A is a root of order of polynomial p iff p(a)=p'(a)= =[p^(k-1)](a)=0

[xsw001]

a is a root of order k of the polynomial p provided that k is a natural number such that p(x)=[(x-a)^k]r(x), r is a polynomial and r(a) not equal to 0.

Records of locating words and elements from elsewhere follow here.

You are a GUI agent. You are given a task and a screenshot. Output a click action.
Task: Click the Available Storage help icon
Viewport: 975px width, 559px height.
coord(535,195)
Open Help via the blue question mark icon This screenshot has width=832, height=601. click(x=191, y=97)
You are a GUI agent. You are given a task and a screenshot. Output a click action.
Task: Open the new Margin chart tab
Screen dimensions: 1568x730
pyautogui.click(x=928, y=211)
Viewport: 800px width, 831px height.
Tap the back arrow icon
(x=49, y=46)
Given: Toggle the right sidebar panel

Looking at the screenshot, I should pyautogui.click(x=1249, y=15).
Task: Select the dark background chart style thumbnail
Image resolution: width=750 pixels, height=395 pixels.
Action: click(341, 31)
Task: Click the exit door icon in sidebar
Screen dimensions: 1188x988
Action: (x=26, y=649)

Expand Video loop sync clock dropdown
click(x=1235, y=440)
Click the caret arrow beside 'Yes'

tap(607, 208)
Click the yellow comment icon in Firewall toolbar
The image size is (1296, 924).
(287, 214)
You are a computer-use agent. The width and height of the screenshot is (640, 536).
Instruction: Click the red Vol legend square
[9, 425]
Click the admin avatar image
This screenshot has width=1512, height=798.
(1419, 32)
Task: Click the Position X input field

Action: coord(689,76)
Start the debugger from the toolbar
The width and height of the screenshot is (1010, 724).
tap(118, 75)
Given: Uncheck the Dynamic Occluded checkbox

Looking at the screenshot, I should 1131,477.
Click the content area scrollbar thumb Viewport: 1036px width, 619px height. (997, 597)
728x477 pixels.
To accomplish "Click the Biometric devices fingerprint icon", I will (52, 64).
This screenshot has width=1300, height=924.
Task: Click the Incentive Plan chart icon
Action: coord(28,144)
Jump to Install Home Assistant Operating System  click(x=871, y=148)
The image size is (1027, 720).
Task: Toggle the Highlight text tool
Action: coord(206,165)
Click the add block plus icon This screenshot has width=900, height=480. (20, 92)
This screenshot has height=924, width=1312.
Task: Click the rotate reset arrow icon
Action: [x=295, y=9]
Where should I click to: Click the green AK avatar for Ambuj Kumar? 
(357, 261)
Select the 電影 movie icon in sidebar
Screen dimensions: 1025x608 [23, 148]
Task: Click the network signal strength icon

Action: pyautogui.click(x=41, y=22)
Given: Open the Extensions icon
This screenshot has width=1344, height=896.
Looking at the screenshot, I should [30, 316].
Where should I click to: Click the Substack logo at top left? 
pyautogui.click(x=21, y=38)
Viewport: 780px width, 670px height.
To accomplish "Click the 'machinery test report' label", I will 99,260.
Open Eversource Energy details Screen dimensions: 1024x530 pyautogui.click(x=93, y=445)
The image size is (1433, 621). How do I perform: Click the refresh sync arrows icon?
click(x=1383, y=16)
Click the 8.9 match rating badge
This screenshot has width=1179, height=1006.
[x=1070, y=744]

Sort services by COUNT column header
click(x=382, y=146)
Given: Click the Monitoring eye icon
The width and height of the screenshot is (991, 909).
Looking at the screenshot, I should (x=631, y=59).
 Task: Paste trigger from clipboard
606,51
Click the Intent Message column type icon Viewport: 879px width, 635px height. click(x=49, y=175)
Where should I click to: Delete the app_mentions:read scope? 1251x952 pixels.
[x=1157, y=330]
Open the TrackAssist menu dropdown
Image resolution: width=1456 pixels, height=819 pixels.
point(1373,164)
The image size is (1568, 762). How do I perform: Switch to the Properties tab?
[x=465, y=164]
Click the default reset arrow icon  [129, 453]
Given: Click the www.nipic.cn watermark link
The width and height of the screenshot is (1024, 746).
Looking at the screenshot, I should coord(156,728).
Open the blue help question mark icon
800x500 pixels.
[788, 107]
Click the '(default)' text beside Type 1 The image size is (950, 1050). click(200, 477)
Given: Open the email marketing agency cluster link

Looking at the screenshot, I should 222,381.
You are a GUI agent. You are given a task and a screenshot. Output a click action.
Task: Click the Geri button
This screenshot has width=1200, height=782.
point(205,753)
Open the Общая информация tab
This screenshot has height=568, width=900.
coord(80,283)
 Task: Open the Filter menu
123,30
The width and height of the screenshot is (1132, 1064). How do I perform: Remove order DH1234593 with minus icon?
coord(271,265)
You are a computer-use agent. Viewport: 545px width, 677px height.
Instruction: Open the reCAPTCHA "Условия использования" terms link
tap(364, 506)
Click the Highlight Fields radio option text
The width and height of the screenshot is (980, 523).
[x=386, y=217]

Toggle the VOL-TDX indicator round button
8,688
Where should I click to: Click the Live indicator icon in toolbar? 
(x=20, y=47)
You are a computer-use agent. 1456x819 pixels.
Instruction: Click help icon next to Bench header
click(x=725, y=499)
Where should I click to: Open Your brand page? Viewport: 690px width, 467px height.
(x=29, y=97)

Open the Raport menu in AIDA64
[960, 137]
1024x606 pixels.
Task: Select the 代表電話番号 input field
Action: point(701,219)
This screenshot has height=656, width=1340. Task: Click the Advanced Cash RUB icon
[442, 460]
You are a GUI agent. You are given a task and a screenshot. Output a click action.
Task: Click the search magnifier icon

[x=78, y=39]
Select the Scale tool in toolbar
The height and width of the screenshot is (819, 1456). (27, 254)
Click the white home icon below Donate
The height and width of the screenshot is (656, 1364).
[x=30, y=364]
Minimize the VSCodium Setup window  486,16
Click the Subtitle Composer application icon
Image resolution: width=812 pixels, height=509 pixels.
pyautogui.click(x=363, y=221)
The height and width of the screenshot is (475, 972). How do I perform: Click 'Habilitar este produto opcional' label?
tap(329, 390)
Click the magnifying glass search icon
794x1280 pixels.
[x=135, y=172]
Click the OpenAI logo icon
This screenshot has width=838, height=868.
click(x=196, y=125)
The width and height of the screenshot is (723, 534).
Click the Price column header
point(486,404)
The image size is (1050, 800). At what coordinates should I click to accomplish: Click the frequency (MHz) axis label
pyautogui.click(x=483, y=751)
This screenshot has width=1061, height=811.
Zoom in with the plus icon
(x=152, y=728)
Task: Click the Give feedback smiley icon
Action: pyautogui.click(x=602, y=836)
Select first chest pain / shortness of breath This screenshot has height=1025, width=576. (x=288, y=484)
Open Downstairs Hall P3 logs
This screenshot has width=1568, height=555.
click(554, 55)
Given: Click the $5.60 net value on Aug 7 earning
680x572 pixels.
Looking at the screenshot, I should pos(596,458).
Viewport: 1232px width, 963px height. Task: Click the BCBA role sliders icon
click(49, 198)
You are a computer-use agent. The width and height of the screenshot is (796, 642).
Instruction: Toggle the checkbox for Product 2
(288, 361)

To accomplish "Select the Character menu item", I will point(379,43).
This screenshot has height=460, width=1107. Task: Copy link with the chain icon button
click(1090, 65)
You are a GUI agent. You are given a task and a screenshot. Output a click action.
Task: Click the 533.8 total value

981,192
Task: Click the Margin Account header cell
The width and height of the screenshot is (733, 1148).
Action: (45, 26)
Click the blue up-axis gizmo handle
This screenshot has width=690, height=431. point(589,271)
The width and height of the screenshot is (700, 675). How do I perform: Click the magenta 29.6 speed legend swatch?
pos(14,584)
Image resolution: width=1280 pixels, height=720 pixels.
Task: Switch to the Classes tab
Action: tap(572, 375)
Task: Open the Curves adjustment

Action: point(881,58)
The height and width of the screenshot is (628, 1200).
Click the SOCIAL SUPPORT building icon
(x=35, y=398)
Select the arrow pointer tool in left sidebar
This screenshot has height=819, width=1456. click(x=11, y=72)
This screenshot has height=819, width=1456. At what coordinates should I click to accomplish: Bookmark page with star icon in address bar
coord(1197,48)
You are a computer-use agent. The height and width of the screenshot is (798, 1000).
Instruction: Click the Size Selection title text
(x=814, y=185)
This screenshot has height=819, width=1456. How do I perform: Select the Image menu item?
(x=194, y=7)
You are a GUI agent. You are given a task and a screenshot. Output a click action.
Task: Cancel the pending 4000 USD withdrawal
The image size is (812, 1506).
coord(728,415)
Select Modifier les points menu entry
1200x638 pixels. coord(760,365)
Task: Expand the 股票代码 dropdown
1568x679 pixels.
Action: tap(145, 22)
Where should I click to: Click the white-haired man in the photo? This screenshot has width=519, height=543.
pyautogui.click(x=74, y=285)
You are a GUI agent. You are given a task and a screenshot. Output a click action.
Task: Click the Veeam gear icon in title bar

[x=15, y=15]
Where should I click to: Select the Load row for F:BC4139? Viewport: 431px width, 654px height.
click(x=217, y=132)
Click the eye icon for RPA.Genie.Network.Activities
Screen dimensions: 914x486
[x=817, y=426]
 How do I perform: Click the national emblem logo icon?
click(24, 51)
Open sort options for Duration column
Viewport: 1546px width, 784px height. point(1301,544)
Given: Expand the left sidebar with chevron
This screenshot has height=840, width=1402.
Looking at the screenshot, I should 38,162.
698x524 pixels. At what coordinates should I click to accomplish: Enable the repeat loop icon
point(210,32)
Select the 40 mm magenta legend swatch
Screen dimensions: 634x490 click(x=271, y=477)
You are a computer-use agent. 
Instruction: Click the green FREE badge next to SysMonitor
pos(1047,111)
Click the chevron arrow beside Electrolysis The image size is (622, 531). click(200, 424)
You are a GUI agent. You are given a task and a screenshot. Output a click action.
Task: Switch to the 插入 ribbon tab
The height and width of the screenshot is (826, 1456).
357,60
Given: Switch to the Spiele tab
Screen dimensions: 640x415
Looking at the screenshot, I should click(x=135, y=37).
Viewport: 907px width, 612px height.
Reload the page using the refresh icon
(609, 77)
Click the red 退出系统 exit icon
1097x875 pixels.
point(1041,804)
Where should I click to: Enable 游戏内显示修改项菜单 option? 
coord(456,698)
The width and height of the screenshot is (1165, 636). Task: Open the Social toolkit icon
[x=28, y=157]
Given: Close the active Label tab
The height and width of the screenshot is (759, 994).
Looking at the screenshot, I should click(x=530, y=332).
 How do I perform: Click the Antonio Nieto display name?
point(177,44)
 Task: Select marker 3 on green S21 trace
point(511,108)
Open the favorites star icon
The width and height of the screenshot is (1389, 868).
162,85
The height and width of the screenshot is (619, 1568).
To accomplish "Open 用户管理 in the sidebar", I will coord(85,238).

Prove a is a root of order k of the polynomial p iff p(a)=P'(a)=...=[p^(k-1)](a)=0 and [p^(k)](a) not equal to 0.

Note:
[p^(k-1)](a) := differentiate p(x) k-1 times
[[p^(k)](a) := differentiate p(x) k times

Taylor Polynomial expansion:
Pn(x) = f(a)+f'(a)(x-a)+[f''(a)/2!](x-a)^2+...+[f^n(a)/n!](x-a)^n

Proof:
My first instinct is to let finite series of r(x) to be e^x
Then r(x)=e^x=1+x+x^2/2!+x^3/3!+...+x^n/n!
Let a=0, then p(x)=[(x-a)^k]r(x)= (x^k)(e^x)
Differentiate p(x) k times to conclude p(0)=p’(0)=p’’(0)=…=[p^(k-1)](0)=0, but (p^k)(0)=k! not equal to 0 (I have skipped the steps in this post since it takes too long to type it up)
But how should I prove the other way around?
Suppose p(a)=p'(a)=...=[p^(k-1)](a)=0 and [p^(k)](a) not equal to 0 and prove that a is a root of order of polynomial p? Any suggestions?

 

[lanedance]

how about starting from below & differentiating k times
$$p(x)=(x-a)^k r(x)$$

 

[xsw001]

Yeah, that's what I was thinking originally instead of use a particular example, just generalize it by differentiating k times. I got pretty close the same answer,
p(a)=p’(a)=p’’(a)=…=[p^(k-1)](a)=0, but (p^k)(a)=k!r(a) not equal to 0 since r(a) not equal to 0 and k is natural number.

Should I state in order to prove the reverse order is just to integrating k times to get p(x)=[(x-a)^k]r(x)? So a is also a root of order k of the polynomial p. That would complete the if and only if prove?